Beatriz tomó la mano de su marido. El recuerdo de la niña muerta era doloroso para ambos y la huida permanente no ayudaba a cicatrizar las heridas.
Los caló en el paseo de Colón, aunque ya notó su aliento en la Barceloneta. Enrique y sus compañeros hacían bien en salir volados: los habían descubierto.
Eran dos, uno a cada lado de la calle. El más bajito le pisaba los talones por la acera de Capitanía, mientras que el otro se arriesgaba entre los raíles del tren que discurría en paralelo a los almacenes portuarios.
Apestaban a policía.
Vestían con colores apagados y sin estridencias que llamasen la atención. Se coordinaban, además, de una forma tan perfecta que hacía poco naturales sus movimientos; era difícil que le pasaran desapercibidos a un tipo con experiencia en seguimientos y con la mente algo paranoica desde que intentaron volarle la sesera.
Ferrer pasó de largo cuando llegó a la altura de su coche y continuó caminando hacia las Ramblas. Tuvo la tentación de girarse y mostrarles su identificación de los Servicios, pero no tenía preparada una excusa que justificase el encuentro con un desertor del frente de Aragón que había combatido en la retaguardia contra la legalidad republicana.
Al llegar a la Puerta de la Paz apretó el paso y se subió a un tranvía en marcha. La acción pilló desprevenidos a sus sombras, que corrieron tras él inútilmente.
Las dos figuras fueron empequeñeciéndose mientras el convoy enfilaba hacia la plaza de Cataluña haciendo sonar la campana.
Estaban tiesos como si se hubiesen tragado un palo, aunque el refranero era bastante menos respetuoso al indicar el lugar por el que se insertaba la madera en estos casos. La conversación discurría por derroteros de pura y fría cortesía burguesa.
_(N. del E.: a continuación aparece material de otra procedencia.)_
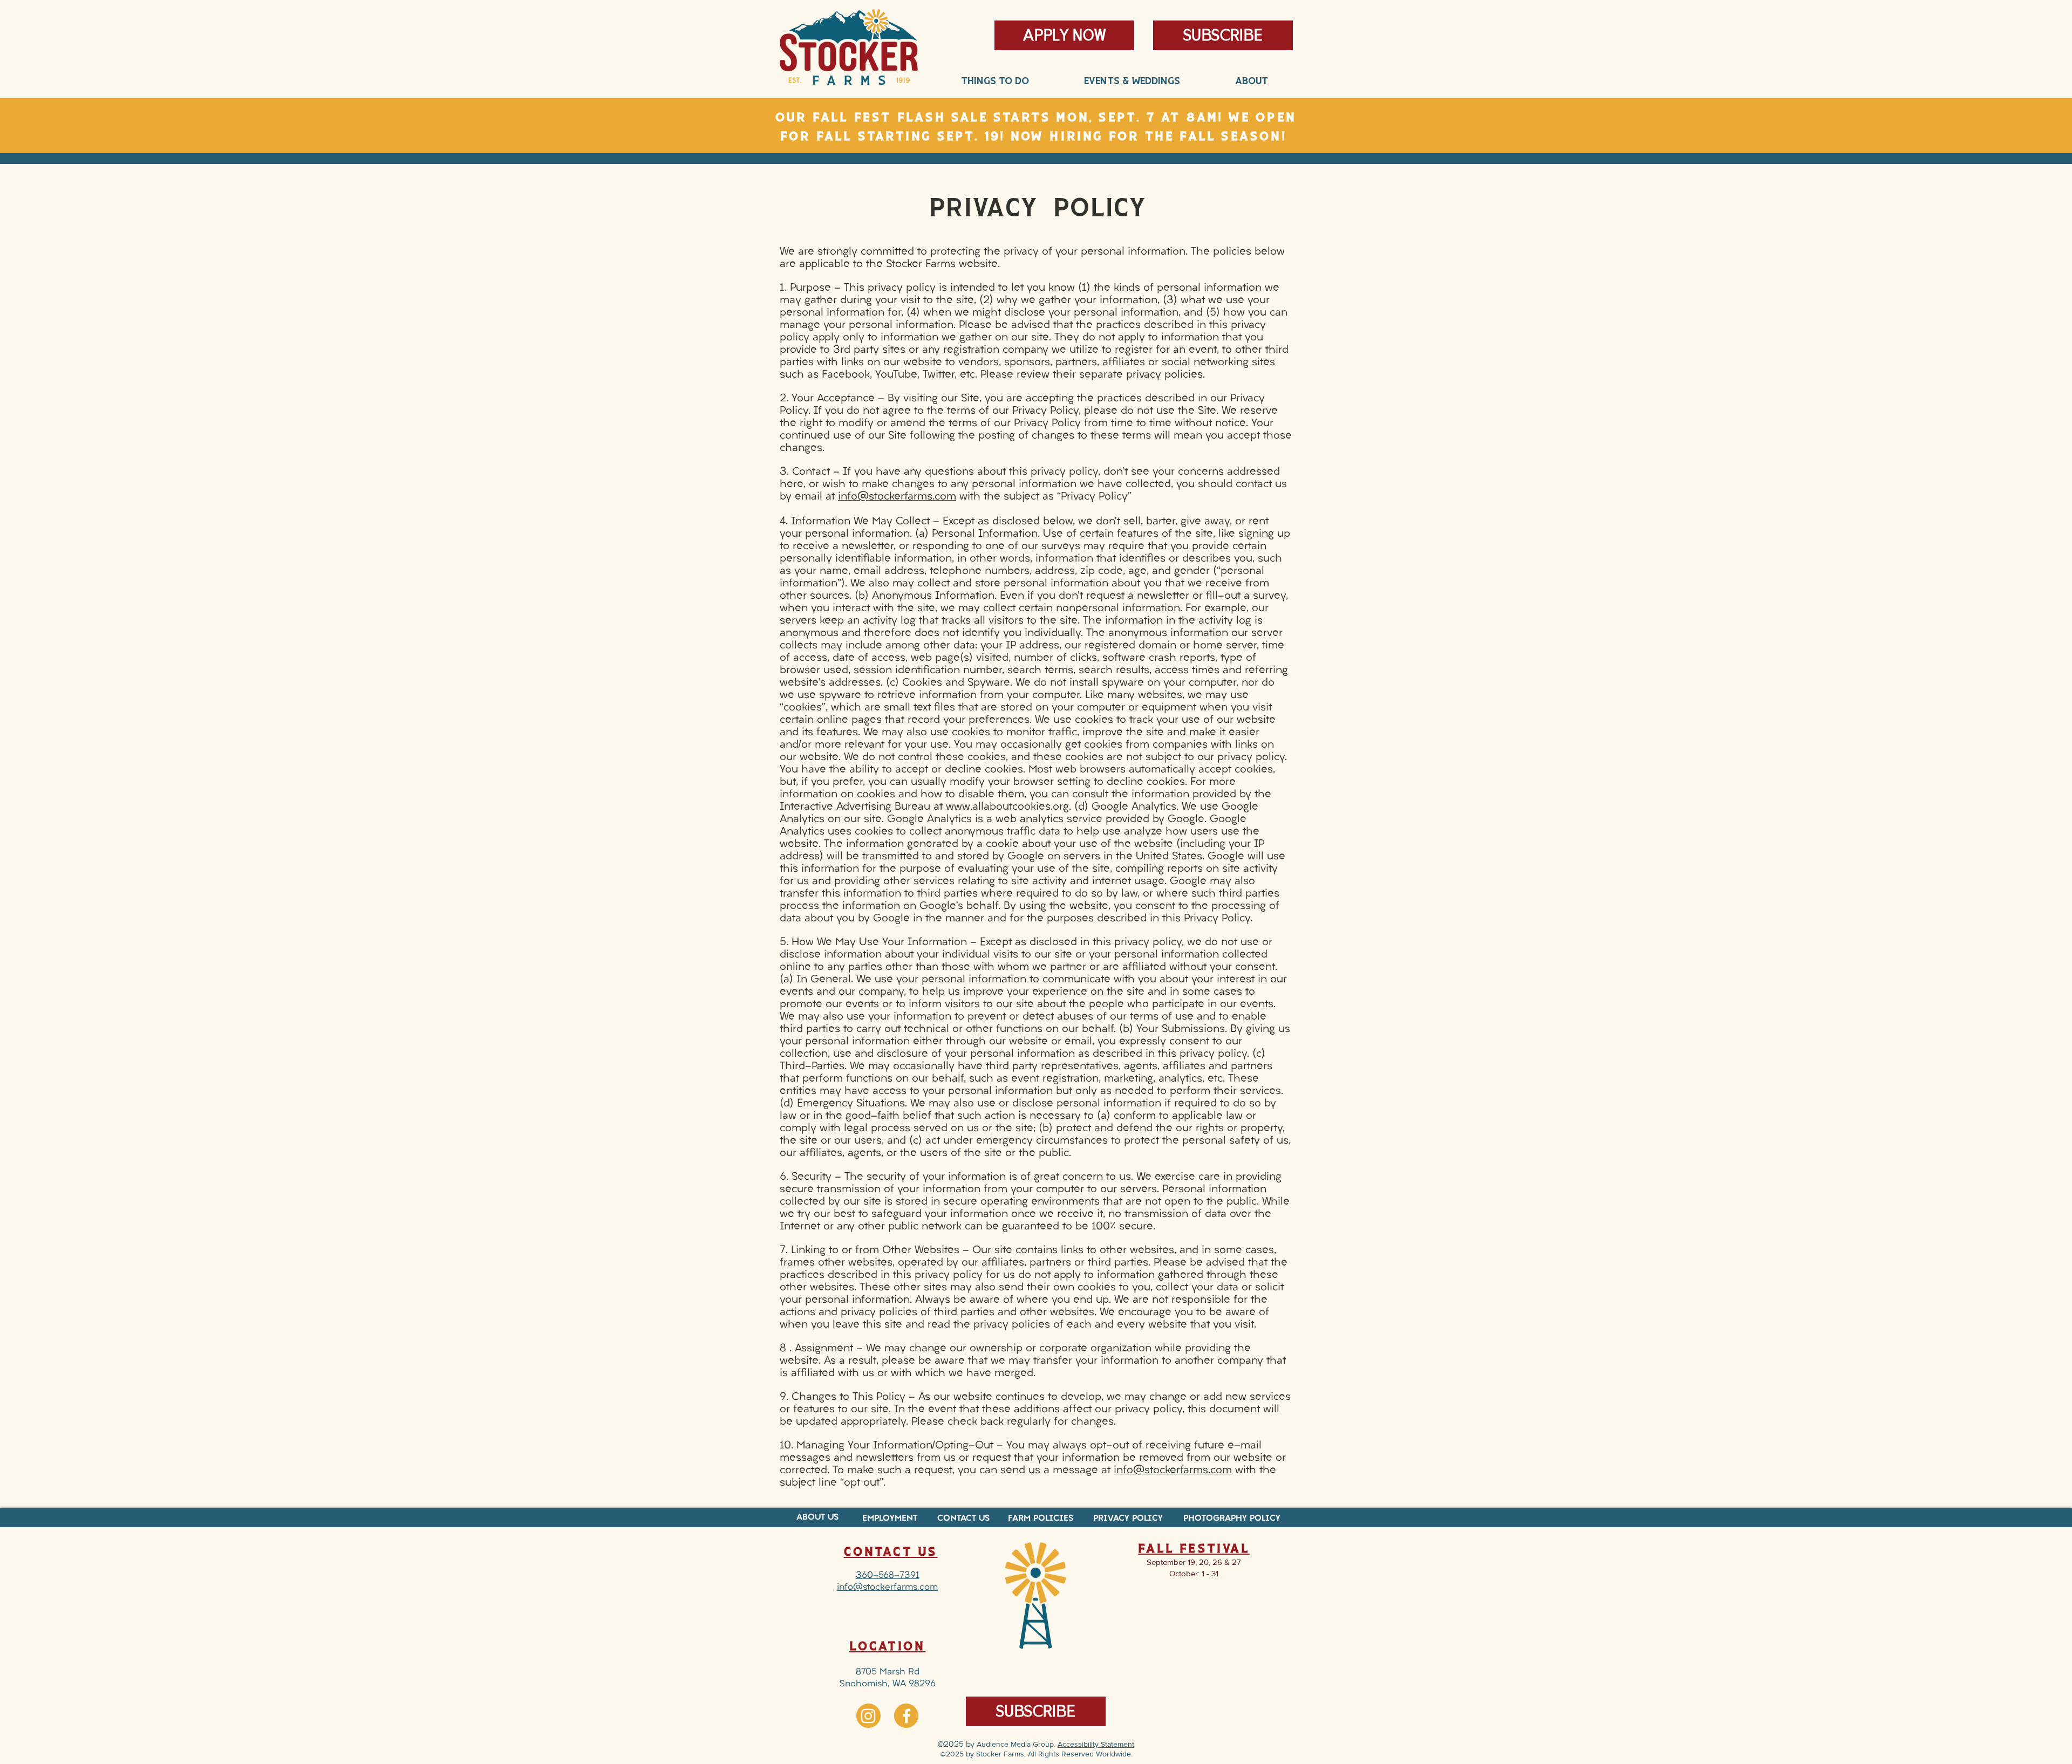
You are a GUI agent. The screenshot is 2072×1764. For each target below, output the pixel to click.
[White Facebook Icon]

Ferrer tuvo que insistir mucho para que lo recibieran; movió, incluso, alguna influencia política en las Industrias de Guerra.
—¿Cómo prefiere el té, señor Ferrer? —la mujer le clavó los ojazos verdes.
—Con una cucharadita de azúcar y una nube de leche, por favor. —Era un lujo imprevisto—. Es muy grato encontrar las tres cosas juntas en el mismo lugar.
—Miguel trata con navieras extranjeras y siempre aparece con algún detalle, ¿verdad, cariño?
—Hmmssi... —respondió Cariño con el entusiasmo que había mostrado desde el principio.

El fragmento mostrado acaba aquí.